Surgical correction of congenital heart disease in the adult: experience with 139 patients.

Patients over 18 years of age who have undergone a surgical correction of a congenital cardiac malformation during the period 1968 through 1977 have been reviewed. Those patients with calcific aortic stenosis which was thought, but not proved, to have arisen in a congenitally malformed aortic valve, were excluded from the review. Patients with cystic medial necrosis of the aorta were similarly excluded. There were 139 patients in the series (age range from 18 years to 67 years). The most common defects were those involving the intra-atrial septum and the related great veins, 50%. Abnormalities involving the great arteries including patent ductus arteriosus and coarctation of the aorta accounted for 19%. Common defects of conal development including ventricular septal defects and Tetralogy of Fallot malformations accounted for 15%. Valvular abnormalities including pulmonic stenosis, aortic valve abnormalities and Ebstein's malformation of tricuspid valve accounted for 11.5%. Complex congenital malformations were relatively uncommon, 4%. There were two patients with a combination of acquired and congenital heart disease.
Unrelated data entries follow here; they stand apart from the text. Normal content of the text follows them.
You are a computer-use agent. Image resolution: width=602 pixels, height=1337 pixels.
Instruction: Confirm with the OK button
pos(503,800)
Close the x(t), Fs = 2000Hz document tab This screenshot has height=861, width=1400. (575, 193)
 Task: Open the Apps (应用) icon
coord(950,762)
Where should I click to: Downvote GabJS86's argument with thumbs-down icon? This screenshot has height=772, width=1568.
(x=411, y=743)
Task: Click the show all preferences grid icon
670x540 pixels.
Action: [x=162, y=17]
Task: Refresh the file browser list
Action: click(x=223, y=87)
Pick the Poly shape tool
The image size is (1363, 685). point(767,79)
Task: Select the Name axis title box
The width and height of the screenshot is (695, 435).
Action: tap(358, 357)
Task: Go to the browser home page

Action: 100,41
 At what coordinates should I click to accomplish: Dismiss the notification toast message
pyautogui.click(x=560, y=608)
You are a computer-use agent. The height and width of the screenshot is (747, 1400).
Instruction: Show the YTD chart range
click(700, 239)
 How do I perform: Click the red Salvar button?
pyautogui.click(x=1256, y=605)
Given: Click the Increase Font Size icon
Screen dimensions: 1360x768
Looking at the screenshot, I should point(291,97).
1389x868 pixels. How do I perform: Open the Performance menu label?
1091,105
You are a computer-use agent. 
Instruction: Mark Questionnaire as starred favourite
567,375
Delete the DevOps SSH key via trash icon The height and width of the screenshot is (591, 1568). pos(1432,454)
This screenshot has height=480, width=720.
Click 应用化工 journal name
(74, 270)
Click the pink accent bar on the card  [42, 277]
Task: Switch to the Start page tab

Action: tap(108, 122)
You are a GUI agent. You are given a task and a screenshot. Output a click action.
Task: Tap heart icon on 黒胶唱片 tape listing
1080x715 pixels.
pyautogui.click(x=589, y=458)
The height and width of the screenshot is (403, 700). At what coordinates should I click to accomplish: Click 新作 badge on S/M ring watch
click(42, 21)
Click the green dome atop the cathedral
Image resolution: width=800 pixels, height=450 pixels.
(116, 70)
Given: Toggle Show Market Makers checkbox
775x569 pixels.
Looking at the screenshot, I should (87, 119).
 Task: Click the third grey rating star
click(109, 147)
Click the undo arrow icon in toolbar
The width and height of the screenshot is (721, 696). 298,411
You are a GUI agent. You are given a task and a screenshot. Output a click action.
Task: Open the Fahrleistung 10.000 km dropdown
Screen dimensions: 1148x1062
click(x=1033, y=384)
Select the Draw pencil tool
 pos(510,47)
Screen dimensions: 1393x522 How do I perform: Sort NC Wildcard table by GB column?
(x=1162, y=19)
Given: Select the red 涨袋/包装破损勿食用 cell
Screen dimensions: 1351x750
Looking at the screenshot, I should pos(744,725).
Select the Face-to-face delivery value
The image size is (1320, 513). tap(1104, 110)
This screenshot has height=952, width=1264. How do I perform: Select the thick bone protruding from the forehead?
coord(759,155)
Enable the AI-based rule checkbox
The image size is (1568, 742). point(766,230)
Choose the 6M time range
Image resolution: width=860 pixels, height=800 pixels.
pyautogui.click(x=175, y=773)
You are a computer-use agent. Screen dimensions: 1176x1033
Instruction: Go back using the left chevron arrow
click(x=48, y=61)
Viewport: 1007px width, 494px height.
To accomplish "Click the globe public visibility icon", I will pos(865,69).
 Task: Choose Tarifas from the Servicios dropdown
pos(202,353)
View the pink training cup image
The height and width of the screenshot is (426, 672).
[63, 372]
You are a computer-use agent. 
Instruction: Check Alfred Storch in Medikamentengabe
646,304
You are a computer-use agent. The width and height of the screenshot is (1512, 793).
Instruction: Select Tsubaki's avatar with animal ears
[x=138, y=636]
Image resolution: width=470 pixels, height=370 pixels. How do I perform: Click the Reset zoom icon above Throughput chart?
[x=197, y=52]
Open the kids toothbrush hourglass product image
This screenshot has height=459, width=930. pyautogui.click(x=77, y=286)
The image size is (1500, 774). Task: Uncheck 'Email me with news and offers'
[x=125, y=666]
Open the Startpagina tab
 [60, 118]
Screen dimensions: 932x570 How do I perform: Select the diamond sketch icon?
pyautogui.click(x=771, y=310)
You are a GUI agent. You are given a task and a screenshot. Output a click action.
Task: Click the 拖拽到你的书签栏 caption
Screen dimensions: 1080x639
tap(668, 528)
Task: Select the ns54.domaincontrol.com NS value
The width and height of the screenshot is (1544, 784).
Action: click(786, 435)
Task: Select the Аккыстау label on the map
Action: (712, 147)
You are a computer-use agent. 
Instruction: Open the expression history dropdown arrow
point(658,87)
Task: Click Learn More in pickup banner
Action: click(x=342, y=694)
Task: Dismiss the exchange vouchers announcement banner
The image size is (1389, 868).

There were two operative deaths in the series, both occurring in patients with complex forms of congenital heart disease (multiple ventricular septal defects, double outlet right ventricle). There were two additional postoperative hospital deaths, one occurring following repair of an atrial septal defect from massive pulmonary embolus, and another occurring six weeks following a Fontan procedure performed for tricuspid atresia. Thus, the hospital mortality for the series was 2.9%. This reviewed series reveals the incidence of operable congenital heart defects appearing in an adult cardiac surgical practice and demonstrates that surgical repair can be accomplished with a satisfactory low mortality rate.